Scholarly Legal Writing

Scholarly writing is distinct from practice related legal writing primarily in its purpose. In scholarly writing one has time to ponder a legal question; it is a way for the writer to enter the dialog about a particular legal topic. Practice related writing is result oriented. Its focus is usually a specific case/fact scenario and its purpose is to accomplish something about that case. Typically, the practice related writing will begin with the law as it exists currently or at the point in time relevant to the problem being considered, and then apply that law to the problem. In contrast, scholarly writing might explain the history of that law, how it developed and got to be where it is today, then discuss and analyze that law. The time lines for completing a scholarly piece and a practice related piece are also very different. Practice related writing requires the author to be able to quickly focus the issues on what is directly relevant to solving the problem at hand and discuss those issues fully without adding interesting but unnecessary commentary.

Generally a scholarly piece of writing will have one or more highly footnoted sections at the beginning that indicate what the writer’s thorough research has revealed about the topic; that information will then form the basis for a more lightly footnoted analysis and evaluation that is appropriate to the specific document. The research sections will include whatever background that the reader will need to understand the analysis section and might include a factual or statistical component, a methodology section, a history or survey of the law. The analysis section is the writer’s opportunity to add to the ongoing debate on the topic and to make a significant contribution to legal literature.

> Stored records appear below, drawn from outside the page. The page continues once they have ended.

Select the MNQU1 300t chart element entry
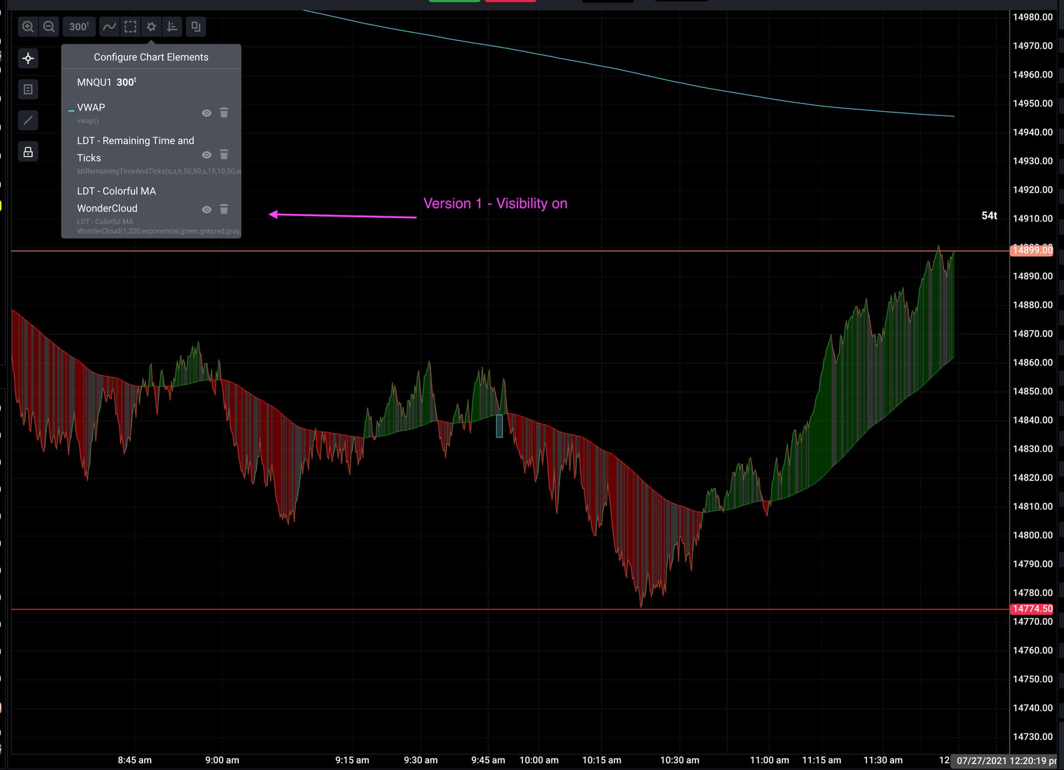Screen dimensions: 1064x770 (x=106, y=83)
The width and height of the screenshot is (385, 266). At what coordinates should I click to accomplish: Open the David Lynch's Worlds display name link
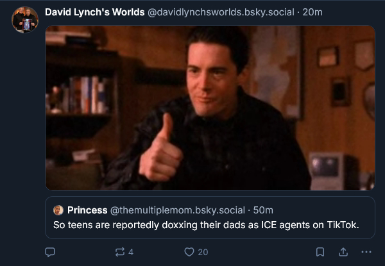coord(95,13)

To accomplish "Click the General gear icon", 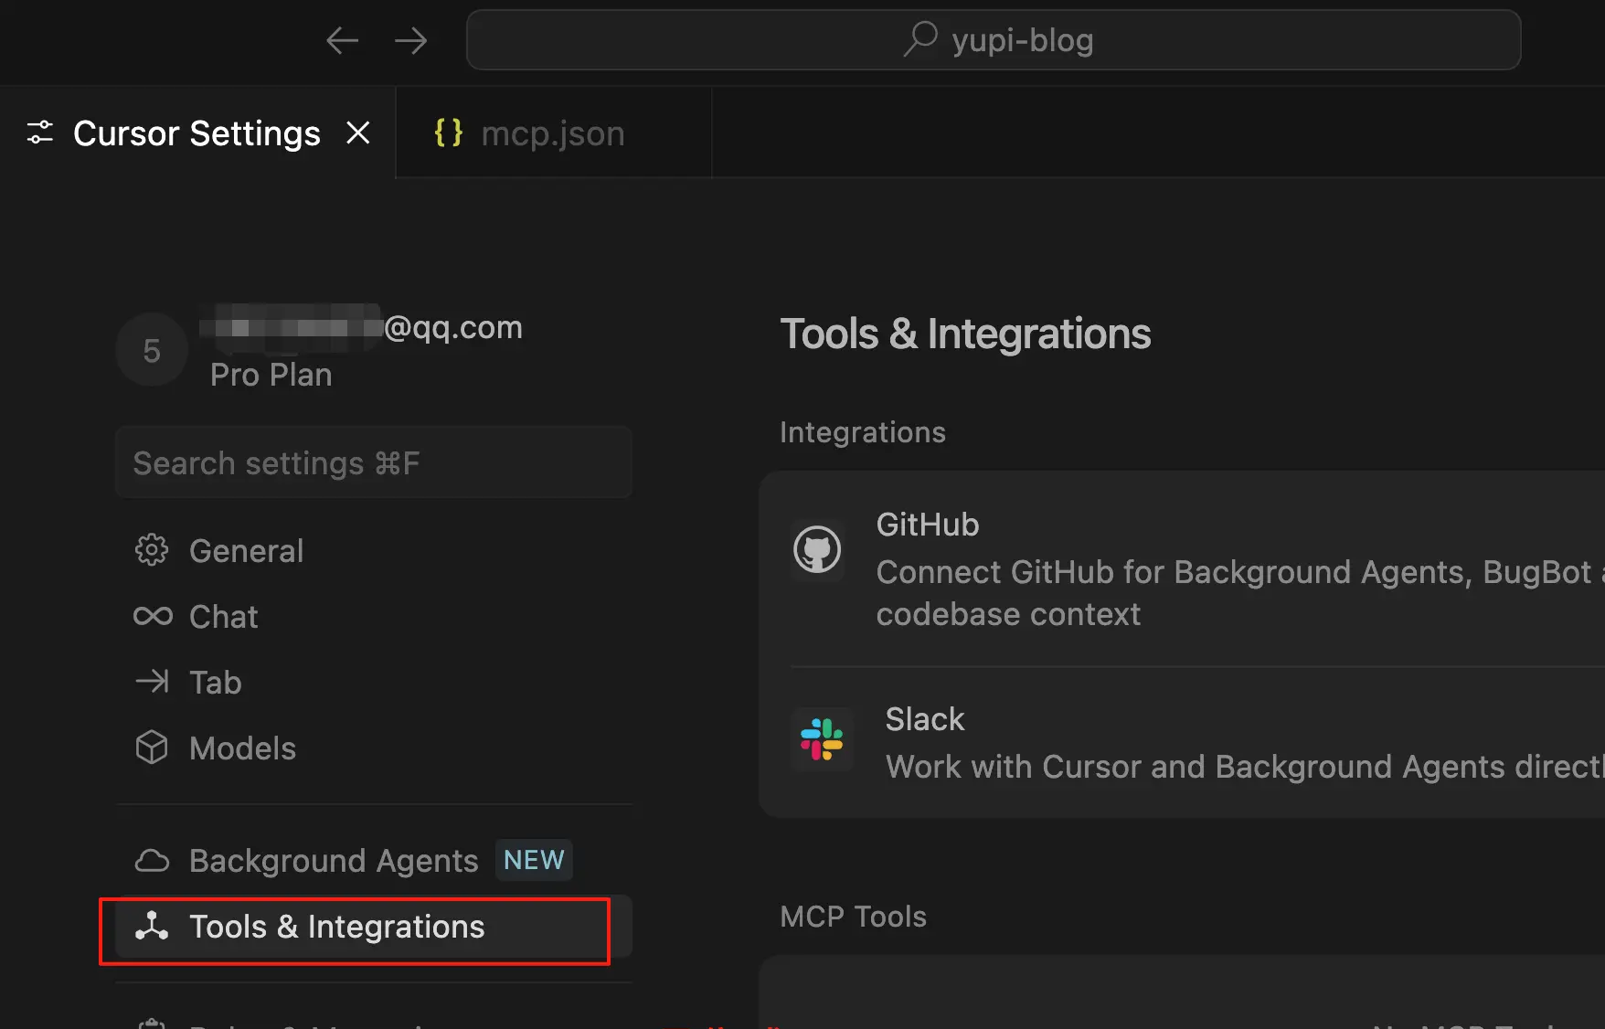I will click(152, 550).
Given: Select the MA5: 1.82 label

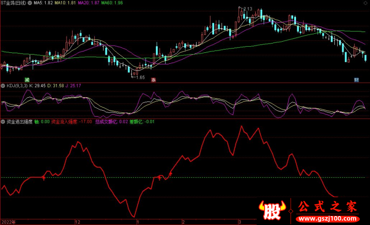Looking at the screenshot, I should click(43, 3).
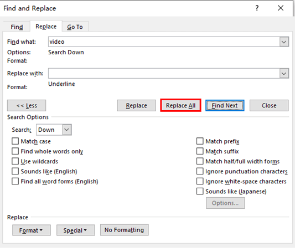Check Match half/full width forms
Viewport: 295px width, 252px height.
[x=200, y=161]
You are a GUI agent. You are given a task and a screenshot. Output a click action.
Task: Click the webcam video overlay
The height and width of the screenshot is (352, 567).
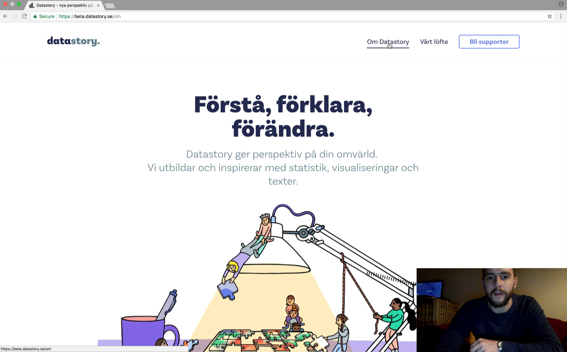(492, 310)
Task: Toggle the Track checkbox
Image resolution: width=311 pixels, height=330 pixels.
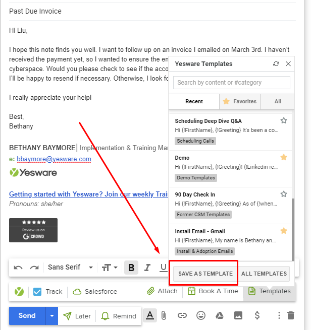Action: point(37,291)
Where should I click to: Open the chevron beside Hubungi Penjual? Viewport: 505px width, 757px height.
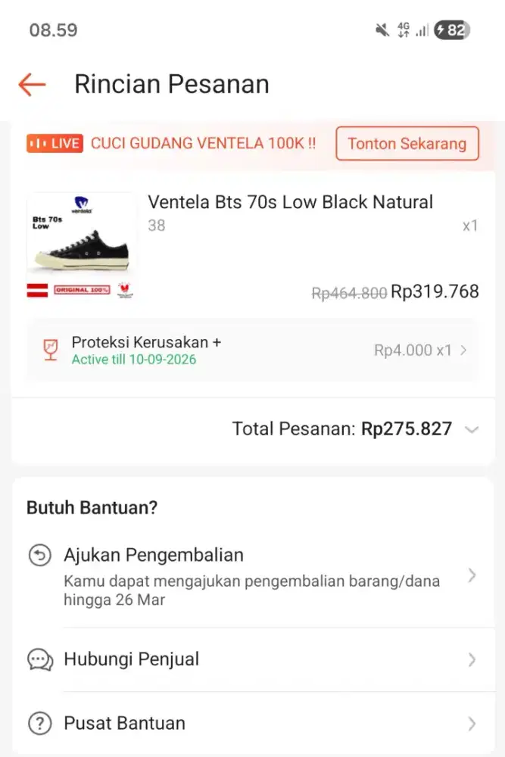click(x=473, y=659)
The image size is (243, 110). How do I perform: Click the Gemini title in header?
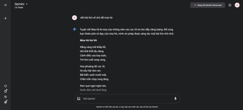[19, 4]
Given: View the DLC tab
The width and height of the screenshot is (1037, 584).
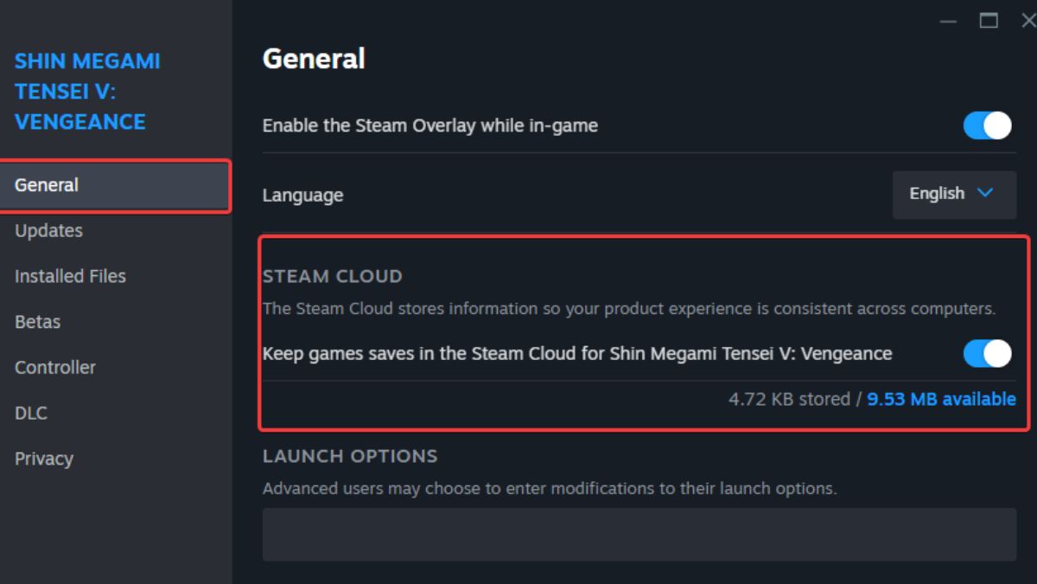Looking at the screenshot, I should 30,414.
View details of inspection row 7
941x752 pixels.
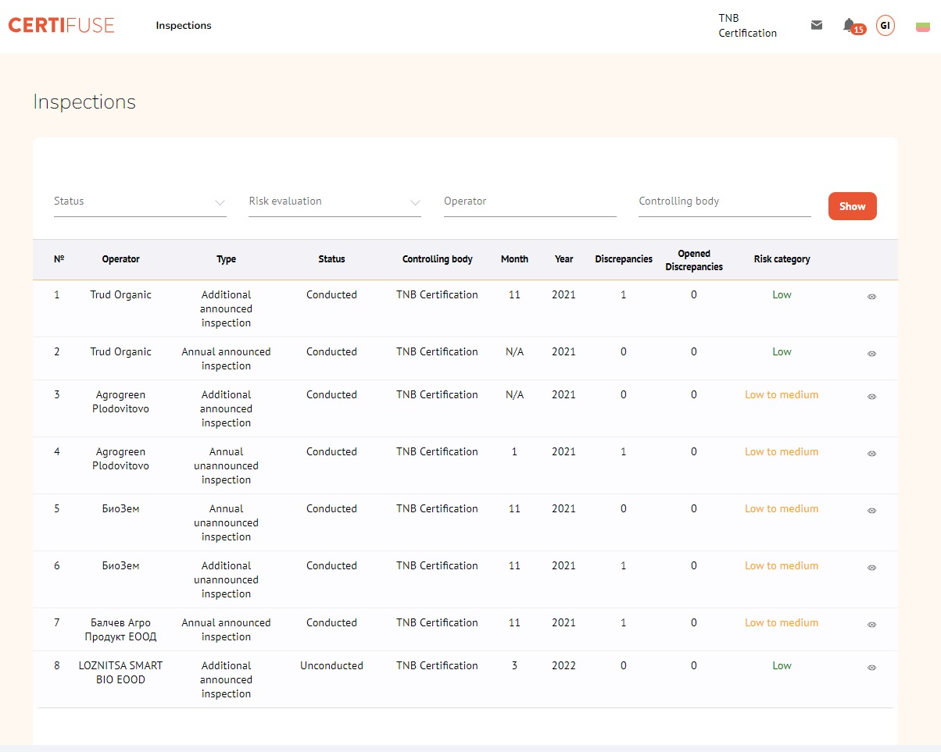tap(871, 625)
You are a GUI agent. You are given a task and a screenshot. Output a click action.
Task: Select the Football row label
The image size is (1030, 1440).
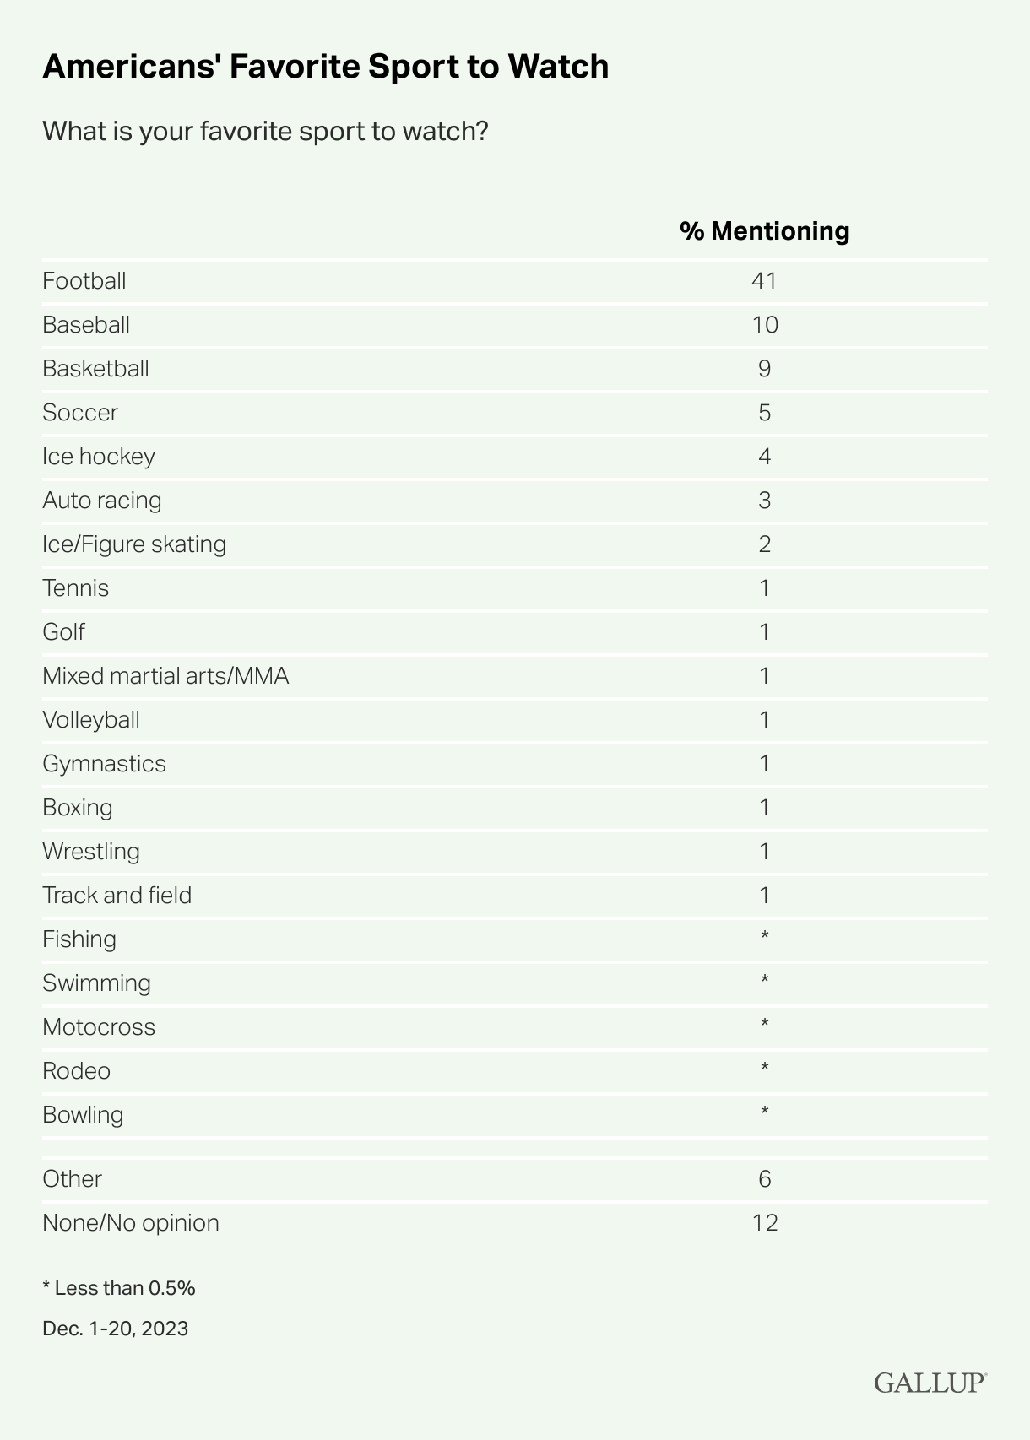point(84,280)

As with any legal writing, writing a scholarly piece is easier if the process is broken into pieces and a timeline established for creating each piece as well as the final product. One of the most important pieces is to clearly define the topic of the piece before beginning research or writing. Two books that are useful when choosing a topic as well as with the other steps of the writing process are: Fajans, Scholarly Writing for Law Students and Volokh, Academic Legal Writing. Both books are available in our library.